Citation:
T. Jacomb-Hood, “Spatially-Resolved HPGE Gamma-Ray Spectroscopy for Nuclear Forensics”, M.S. Thesis, Nuclear Engineering, Texas A&M University, College Station, TX (2020).
Abstract:
The Germanium Gamma-ray Imager (GeGI) is a planar high purity germanium (HPGe) imaging detector developed by PHDS Co for far-field imaging. This research investigates the detectors ability for measuring heterogeneous sources in the near field, placed directly on the detector’s faceplate, to perform isotopic mapping for nuclear forensic missions. The intrinsic efficiency is strongly dependent on where the photons interact within the germanium. The efficiency varies by up to 20% within the sensitive volume of the detector. The efficiency was mapped using a collimated beam of 154Eu photons measured at 108 locations in order to interpolate the efficiency at any point on the detector’s face. The position and energy dependence are uncorrelated and thus the absolute efficiency at any position and for any gamma-ray energy can be calculated by the convolution of the spatial and energy efficiencies. Also, after an initial in-laboratory calibration, the field calibration can be reduced to a single measurement. To better understand experimental results, the detector has been simulated with ANSYS Maxwell R18.2 to model the electric fields and a custom charge particle transport code to determine the charge collection as a function of gamma-ray interaction location.
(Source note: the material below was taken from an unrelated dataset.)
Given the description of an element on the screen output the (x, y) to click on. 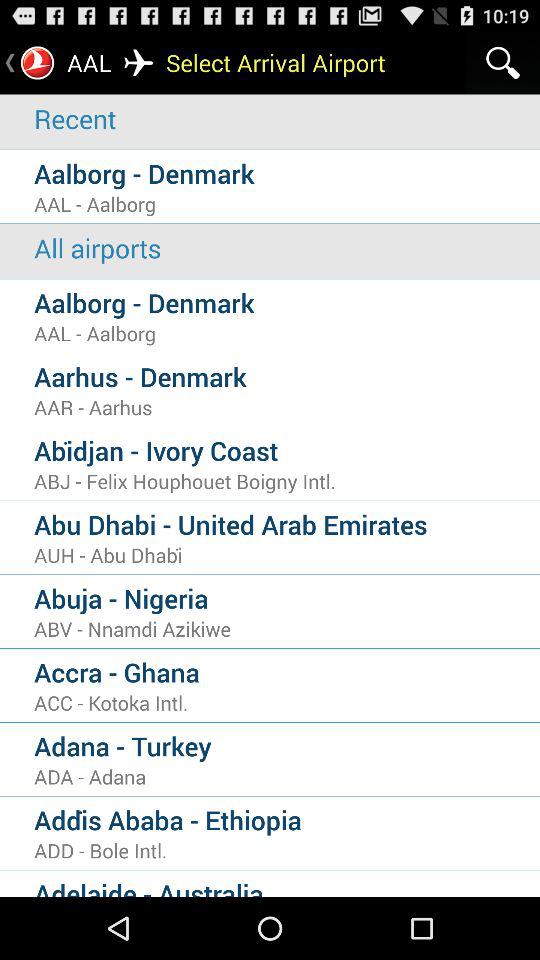
launch adelaide - australia item (287, 886)
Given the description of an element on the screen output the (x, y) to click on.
The simulations have resulted in the creation of a dimensionless number, ψ, that is linear and unique as a function of the induced currents on neighboring electrodes. Using ψ, the location of the event at a sub-strip level can be calculated with greater precision. This feeds into the known spatially dependent intrinsic efficiency previously measured within the GeGI detector. By improving the sub-strip event localization, the ability to quantify a source is directly improved.